+++ Trecho para leitura +++
- Leandro A. de Sousa
Crítica | O Estranho que Nós Amamos (2017)

Direção e Roteiro
Sofia Coppola
Elenco
Nicole Kidman, Kirsten Dunst, Elle Fanning, Colin Farrel, Angourie Rice, Oona Laurence, Addison Riecke, Emma Howard, Wayne Pere e Matt Story.
Data de Lançamento
10 de Agosto de 2017 (Brasil)
23 de Junho de 2017 (Exterior)
Nome Original
The Beguiled
Nota
⭐⭐⭐⭐

É sempre interessante notar alguns detalhes da Mise en Scène de um filme para o outro. Por exemplo: em O Estranho que Nós Amamos de 1971, temos um visual muito mais iluminado do que em sua nova versão, com figurinos simples e excelentes interpretações; era surpreendente presenciar uma atuação tão vigorosa partindo de uma jovem Pamelyn Ferdin, que conferia inocência e passava ares apaixonados pelo soldado ferido mesmo sendo tão nova. Além de um Clint Eastwood mais novo, interpretando o soldado da união John McBurney (ou simplesmente senhor McBee), o qual foi responsável pela perversão de um lugar que até então era 'imaculado'.
+++
Desafios:
1: Copie da crítica o trecho que começa nas palavras "Nome Original" e termina logo após "então era 'imaculado'.".
2: Segundo a crítica, que ator interpreta o soldado John McBurney na versão de 1971?
3: Dê continuidade à crítica de O Estranho que Nós Amamos a partir do ponto em que o texto para.
+++ Dados armazenados +++
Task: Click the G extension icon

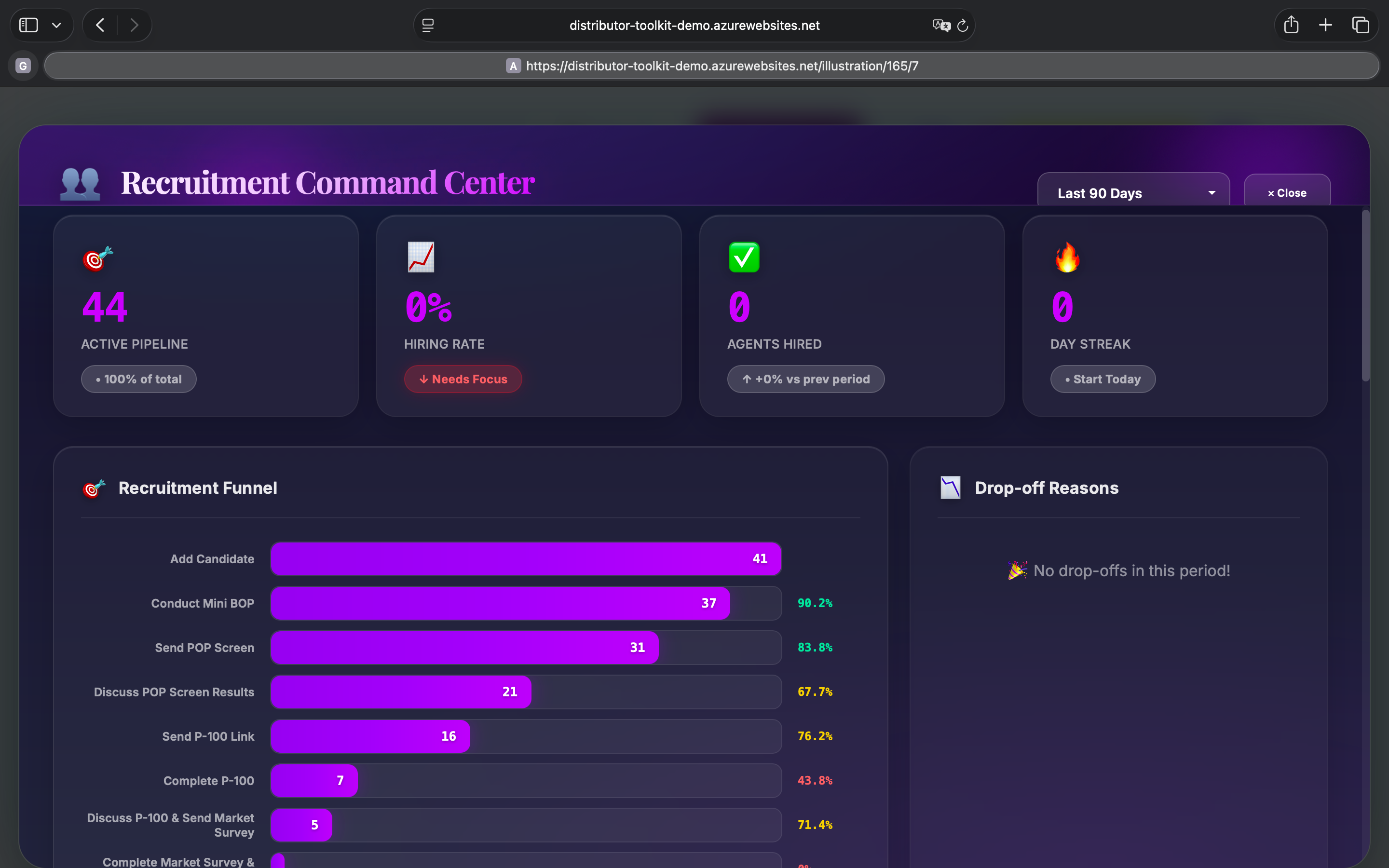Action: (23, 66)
+++
+++ Dados armazenados +++
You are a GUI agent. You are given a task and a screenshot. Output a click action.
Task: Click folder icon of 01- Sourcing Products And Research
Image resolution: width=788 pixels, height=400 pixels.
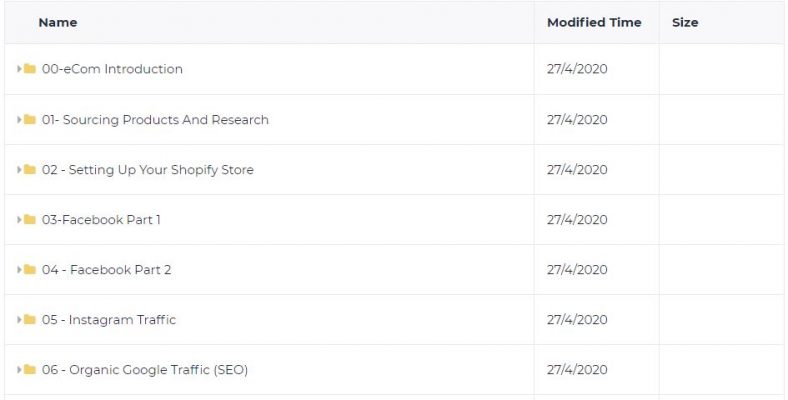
+++
Respostas das tarefas:
1:
Nome Original
The Beguiled
Nota
⭐⭐⭐⭐

É sempre interessante notar alguns detalhes da Mise en Scène de um filme para o outro. Por exemplo: em O Estranho que Nós Amamos de 1971, temos um visual muito mais iluminado do que em sua nova versão, com figurinos simples e excelentes interpretações; era surpreendente presenciar uma atuação tão vigorosa partindo de uma jovem Pamelyn Ferdin, que conferia inocência e passava ares apaixonados pelo soldado ferido mesmo sendo tão nova. Além de um Clint Eastwood mais novo, interpretando o soldado da união John McBurney (ou simplesmente senhor McBee), o qual foi responsável pela perversão de um lugar que até então era 'imaculado'.

2: Clint Eastwood.

3:
Em O Estranho que Nós Amamos, somos colocados no século XIX durante a Guerra Civil Americana, onde conhecemos a pequena Amy (Laurence) logo no inicio. Enquanto ela colhia cogumelos em um bosque, encontra um soldado da união (Farrel) ferido e o leva até um internato onde só vivem mulheres. A diretora, Sra. Martha (Kidman), o acolhe de forma relutante, para que cuidasse do homem até que ele se recupere para que o entregue aos soldados da confederação, já que apesar de tudo, John era visto como um inimigo pelas moças, mas ao mesmo tempo, a chegada dele causa certos distúrbios naquele local, acabando por mudar a rotina delas.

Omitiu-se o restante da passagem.